>> Start

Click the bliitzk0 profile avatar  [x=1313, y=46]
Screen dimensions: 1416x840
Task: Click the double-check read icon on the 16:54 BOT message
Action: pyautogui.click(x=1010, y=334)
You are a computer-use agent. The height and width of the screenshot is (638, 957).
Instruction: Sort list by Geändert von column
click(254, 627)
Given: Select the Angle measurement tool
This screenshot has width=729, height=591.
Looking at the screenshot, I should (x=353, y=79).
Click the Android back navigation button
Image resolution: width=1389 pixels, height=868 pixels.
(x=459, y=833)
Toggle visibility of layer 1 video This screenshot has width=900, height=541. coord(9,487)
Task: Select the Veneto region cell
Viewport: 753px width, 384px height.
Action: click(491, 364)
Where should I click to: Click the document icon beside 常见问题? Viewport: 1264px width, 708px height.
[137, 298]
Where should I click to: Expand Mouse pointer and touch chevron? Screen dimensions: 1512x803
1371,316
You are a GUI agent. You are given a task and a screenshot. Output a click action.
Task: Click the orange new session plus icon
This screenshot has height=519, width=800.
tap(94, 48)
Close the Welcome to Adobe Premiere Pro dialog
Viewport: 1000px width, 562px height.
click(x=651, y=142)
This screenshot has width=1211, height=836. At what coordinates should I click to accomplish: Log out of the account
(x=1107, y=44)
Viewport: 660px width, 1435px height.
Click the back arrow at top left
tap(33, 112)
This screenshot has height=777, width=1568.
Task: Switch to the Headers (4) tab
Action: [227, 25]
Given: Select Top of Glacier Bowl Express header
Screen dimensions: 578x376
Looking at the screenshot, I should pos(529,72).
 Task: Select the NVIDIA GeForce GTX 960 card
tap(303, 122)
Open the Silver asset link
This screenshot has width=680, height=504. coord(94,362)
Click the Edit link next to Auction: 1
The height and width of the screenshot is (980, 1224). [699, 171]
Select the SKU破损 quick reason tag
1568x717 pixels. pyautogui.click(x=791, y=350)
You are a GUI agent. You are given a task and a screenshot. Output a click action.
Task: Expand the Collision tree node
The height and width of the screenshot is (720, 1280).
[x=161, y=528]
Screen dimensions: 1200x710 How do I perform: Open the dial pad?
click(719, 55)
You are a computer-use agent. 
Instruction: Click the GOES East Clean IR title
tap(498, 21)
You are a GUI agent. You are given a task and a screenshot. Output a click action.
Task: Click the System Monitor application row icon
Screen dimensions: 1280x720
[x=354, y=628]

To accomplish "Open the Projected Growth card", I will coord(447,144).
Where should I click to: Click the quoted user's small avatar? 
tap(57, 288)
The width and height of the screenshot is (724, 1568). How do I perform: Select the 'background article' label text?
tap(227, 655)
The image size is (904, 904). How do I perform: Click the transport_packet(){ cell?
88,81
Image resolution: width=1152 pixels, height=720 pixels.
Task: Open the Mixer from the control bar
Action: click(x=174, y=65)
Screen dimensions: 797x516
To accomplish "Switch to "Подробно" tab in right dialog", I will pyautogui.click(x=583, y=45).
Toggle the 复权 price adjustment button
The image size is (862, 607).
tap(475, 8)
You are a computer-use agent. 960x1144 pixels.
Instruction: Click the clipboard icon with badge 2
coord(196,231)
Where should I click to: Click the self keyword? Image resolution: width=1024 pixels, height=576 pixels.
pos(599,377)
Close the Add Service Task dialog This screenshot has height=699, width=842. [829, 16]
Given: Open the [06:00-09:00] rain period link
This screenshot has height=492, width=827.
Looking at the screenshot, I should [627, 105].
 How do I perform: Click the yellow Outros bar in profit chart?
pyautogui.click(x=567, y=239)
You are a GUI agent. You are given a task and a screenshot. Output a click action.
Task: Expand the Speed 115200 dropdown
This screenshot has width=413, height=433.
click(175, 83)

>> End

__TASK BRIEF__.
Output the stretch of the data from the line containing "You are a computer-use agent. 960x1144" through the end of the data, both ends included, exactly as the lines appear.

__OUTPUT BELOW__.
You are a computer-use agent. 960x1144 pixels.
Instruction: Click the clipboard icon with badge 2
coord(196,231)
Where should I click to: Click the self keyword? Image resolution: width=1024 pixels, height=576 pixels.
pos(599,377)
Close the Add Service Task dialog This screenshot has height=699, width=842. [829, 16]
Given: Open the [06:00-09:00] rain period link
This screenshot has height=492, width=827.
Looking at the screenshot, I should [627, 105].
 How do I perform: Click the yellow Outros bar in profit chart?
pyautogui.click(x=567, y=239)
You are a GUI agent. You are given a task and a screenshot. Output a click action.
Task: Expand the Speed 115200 dropdown
This screenshot has width=413, height=433.
click(175, 83)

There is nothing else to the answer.